# ABOUT THIS EXERCISE
Where the data below begins, start duplicating lines exactly, and finish with the line containing "Viewport: 1072px width, 665px height."; add nothing else. Leave the pictures out.
:: EXCERPTED RECORDS
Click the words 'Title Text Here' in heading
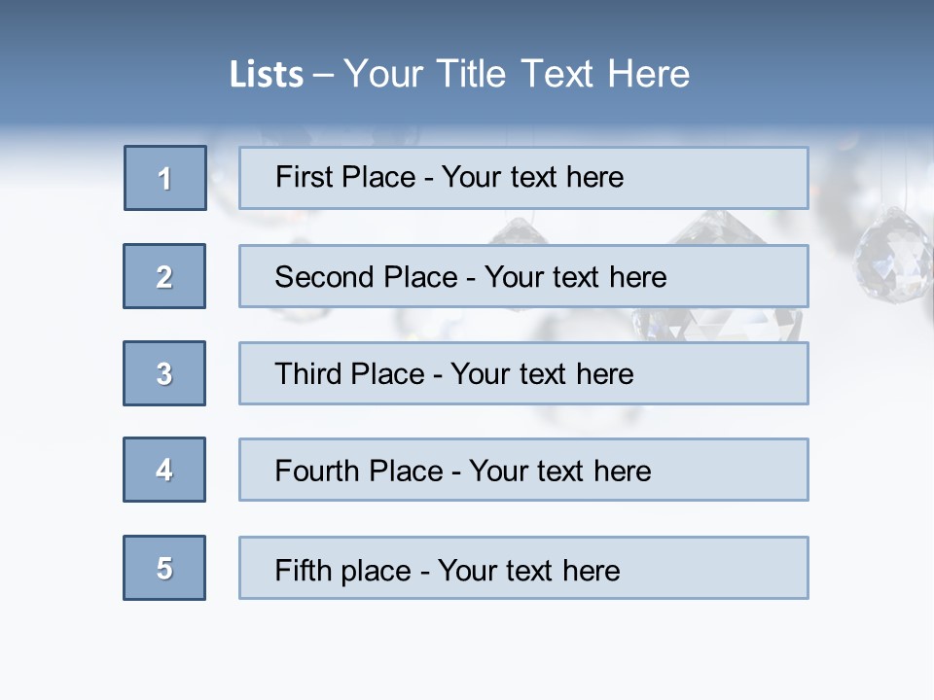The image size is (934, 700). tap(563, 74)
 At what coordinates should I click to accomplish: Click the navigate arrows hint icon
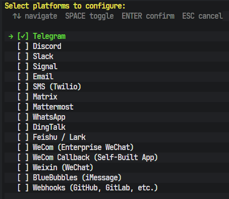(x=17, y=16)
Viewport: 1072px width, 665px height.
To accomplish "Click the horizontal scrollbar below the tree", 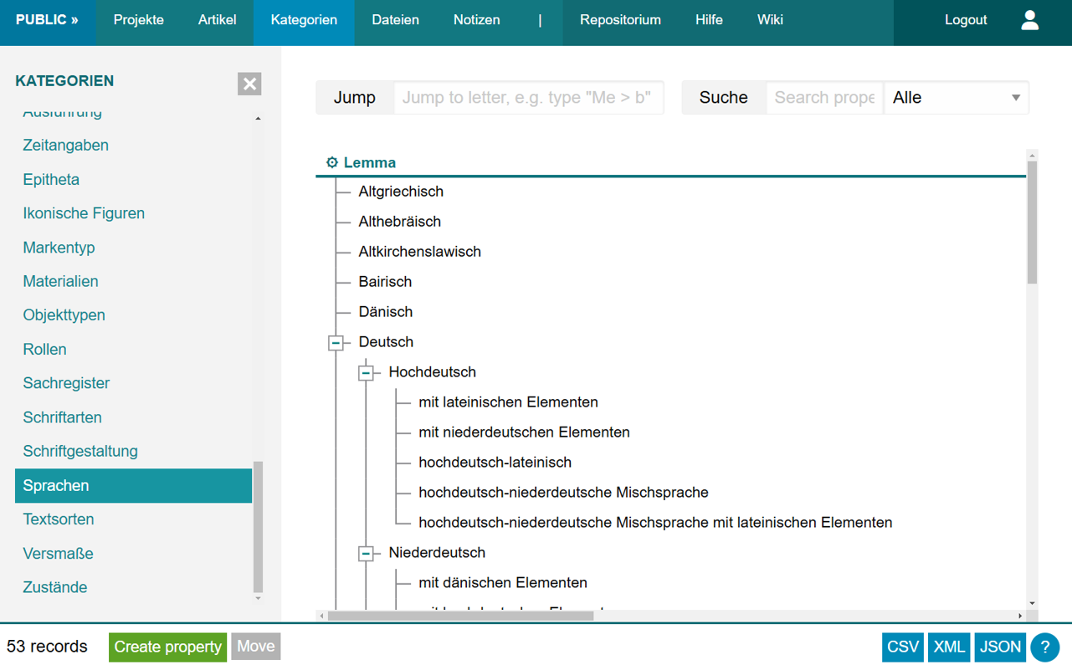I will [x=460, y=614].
::::
# SOLUTION
Click the words 'Title Text Here' in heading
The image size is (934, 700). tap(563, 74)
 At what coordinates should I click to accomplish: Click the navigate arrows hint icon
(x=17, y=16)
Viewport: 1072px width, 665px height.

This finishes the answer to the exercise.